[PROVIDED MATERIAL — start]

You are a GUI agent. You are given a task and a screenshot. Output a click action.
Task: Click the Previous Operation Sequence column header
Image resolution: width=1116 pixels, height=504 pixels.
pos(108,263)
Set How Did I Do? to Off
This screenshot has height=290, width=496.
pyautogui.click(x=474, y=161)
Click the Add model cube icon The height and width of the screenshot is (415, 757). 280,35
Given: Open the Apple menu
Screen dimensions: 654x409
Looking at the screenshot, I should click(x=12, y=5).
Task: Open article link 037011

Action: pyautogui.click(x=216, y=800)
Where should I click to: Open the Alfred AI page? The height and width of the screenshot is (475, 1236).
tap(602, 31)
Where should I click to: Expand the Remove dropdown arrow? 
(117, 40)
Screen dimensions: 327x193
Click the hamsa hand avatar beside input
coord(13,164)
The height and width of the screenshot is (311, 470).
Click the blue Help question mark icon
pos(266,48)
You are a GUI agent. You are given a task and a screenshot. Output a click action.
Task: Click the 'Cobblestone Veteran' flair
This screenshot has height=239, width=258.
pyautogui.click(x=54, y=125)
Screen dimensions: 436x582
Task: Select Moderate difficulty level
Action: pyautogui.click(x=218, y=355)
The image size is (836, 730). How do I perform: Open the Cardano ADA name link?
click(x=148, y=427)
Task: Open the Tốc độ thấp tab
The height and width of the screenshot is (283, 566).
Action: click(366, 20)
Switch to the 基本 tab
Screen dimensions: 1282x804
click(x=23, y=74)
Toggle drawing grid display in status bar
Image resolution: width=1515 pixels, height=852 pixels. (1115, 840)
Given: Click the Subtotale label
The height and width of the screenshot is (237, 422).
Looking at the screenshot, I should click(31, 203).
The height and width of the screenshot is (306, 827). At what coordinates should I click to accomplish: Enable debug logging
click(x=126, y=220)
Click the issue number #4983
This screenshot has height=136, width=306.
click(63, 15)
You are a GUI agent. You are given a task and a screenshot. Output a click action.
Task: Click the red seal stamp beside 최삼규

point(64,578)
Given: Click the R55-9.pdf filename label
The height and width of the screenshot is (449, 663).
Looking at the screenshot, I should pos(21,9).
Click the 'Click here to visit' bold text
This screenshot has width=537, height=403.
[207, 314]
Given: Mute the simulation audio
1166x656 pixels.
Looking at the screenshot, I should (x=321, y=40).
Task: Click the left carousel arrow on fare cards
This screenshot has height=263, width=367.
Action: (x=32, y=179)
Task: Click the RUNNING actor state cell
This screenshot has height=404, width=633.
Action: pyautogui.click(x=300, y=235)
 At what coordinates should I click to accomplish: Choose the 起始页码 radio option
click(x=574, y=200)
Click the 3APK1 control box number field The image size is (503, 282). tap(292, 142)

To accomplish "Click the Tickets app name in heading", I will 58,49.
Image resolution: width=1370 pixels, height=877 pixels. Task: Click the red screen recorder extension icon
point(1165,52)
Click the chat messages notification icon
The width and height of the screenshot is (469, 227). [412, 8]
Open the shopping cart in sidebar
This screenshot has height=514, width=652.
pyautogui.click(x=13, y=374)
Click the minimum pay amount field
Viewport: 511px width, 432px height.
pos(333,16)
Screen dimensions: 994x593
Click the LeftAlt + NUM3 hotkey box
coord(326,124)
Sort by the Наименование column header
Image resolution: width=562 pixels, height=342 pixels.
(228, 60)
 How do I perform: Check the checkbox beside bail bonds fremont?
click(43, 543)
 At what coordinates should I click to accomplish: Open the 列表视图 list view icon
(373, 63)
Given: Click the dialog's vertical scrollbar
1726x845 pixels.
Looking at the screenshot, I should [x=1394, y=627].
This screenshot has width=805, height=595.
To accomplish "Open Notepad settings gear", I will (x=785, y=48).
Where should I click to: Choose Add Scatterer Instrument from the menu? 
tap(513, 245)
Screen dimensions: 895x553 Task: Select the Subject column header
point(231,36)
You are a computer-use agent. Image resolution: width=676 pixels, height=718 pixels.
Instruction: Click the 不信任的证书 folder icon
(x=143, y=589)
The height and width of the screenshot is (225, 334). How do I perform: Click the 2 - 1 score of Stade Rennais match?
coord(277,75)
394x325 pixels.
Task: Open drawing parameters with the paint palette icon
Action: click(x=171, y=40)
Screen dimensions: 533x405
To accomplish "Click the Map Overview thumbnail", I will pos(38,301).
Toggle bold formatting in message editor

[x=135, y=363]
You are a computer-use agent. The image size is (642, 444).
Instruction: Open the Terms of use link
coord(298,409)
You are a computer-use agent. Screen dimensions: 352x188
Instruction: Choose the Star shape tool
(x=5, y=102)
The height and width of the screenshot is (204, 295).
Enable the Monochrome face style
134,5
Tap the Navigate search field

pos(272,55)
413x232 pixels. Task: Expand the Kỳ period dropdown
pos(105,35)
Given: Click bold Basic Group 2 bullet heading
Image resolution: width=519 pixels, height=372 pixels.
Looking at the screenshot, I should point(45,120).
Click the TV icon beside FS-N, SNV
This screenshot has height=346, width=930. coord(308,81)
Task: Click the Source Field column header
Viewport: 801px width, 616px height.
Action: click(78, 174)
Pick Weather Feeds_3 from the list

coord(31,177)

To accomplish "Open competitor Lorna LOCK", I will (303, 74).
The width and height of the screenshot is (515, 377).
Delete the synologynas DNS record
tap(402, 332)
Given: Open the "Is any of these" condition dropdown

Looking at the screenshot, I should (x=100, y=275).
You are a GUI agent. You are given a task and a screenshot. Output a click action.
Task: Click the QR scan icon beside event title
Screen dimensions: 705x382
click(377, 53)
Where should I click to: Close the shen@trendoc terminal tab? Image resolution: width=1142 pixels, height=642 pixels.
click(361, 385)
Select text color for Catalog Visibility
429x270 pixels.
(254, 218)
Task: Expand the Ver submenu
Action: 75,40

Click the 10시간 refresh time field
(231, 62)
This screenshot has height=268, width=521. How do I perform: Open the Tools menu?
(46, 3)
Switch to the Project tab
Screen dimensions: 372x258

[PROVIDED MATERIAL — finish]

EXERCISE PROMPT => Gather all lines with the string "heading" from the data.

RESPONSE TO THE EXERCISE =>
To accomplish "Click the Tickets app name in heading", I will 58,49.
Given: Click bold Basic Group 2 bullet heading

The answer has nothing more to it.